Added new Responses API for advanced conversational workflows and integrations:

  • Continue conversations across multiple turns using the previous_response_id parameter to maintain context without resending full history.
  • Stream responses in real time as they are generated for responsive applications.
  • Control response storage with the store parameter—choose whether responses are retrievable by ID or ephemeral.

See the Response API guide for usage examples and details.

2025-05-20

What’s new

Diarization and batch processing support added to audio inference. See blog

2025-05-19

What’s new

🚀 Easier & faster LoRA fine-tune deployments on Fireworks

You can now deploy a LoRA fine-tune with a single command and get speeds that approximately match the base model:

firectl create deployment "accounts/fireworks/models/<MODEL_ID of lora model>"

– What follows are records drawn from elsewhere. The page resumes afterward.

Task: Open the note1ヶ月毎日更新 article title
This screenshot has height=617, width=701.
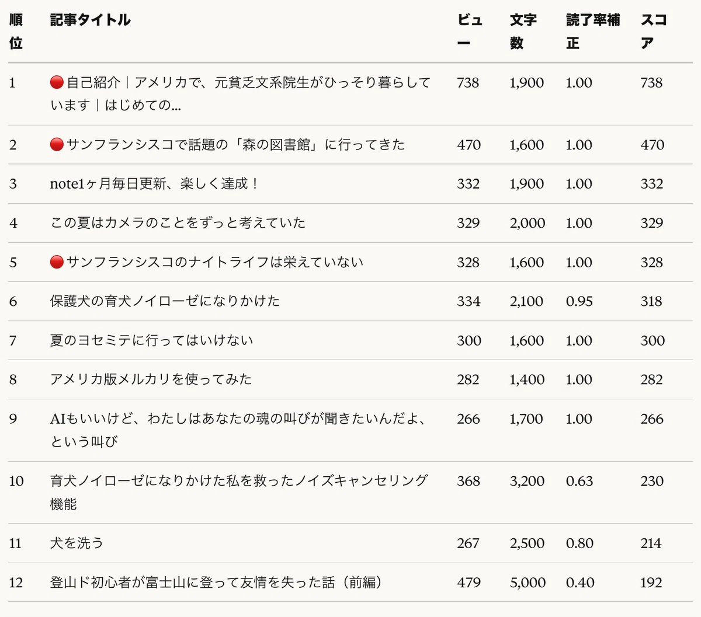Action: [154, 184]
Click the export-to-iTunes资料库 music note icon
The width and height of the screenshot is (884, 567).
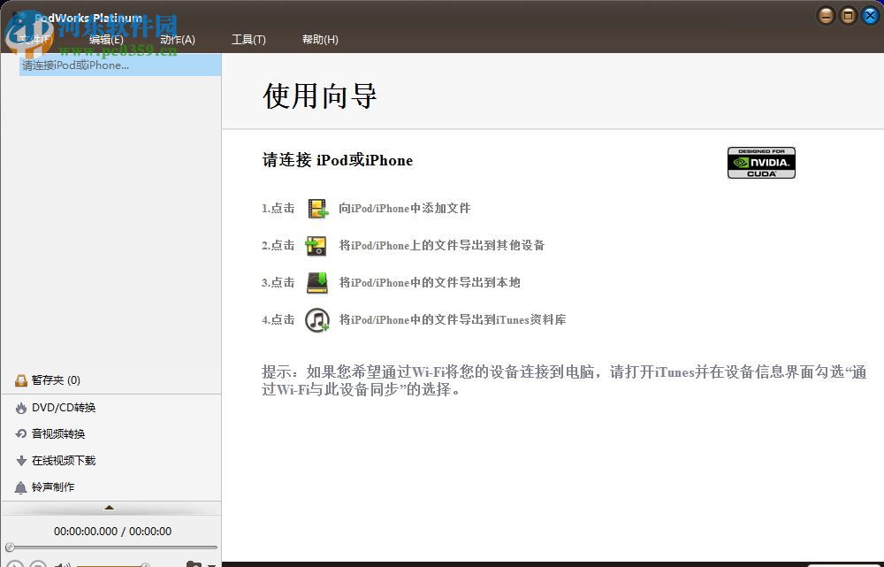click(x=316, y=319)
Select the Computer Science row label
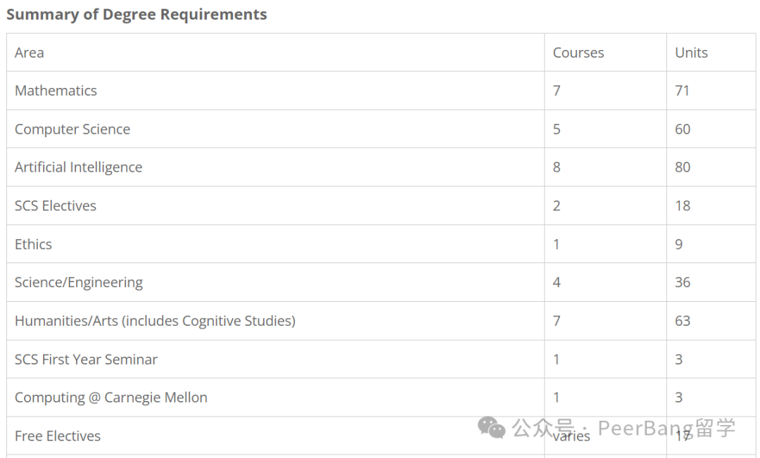This screenshot has height=458, width=760. (x=72, y=129)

Earlier, this involved two distinct steps, and the resultant deployment was slower than the base model:

  1. Create a deployment using firectl create deployment "accounts/fireworks/models/<MODEL_ID of base model>" --enable-addons
  2. Then deploy the addon to the deployment: firectl load-lora <MODEL_ID> --deployment <DEPLOYMENT_ID>

Docs: https://docs.fireworks.ai/models/deploying#deploying-to-on-demand

This change is for dedicated deployments with a single LoRA. You can still deploy multiple LoRAs on a deployment or deploy LoRA(s) on some Serverless models as described in the docs.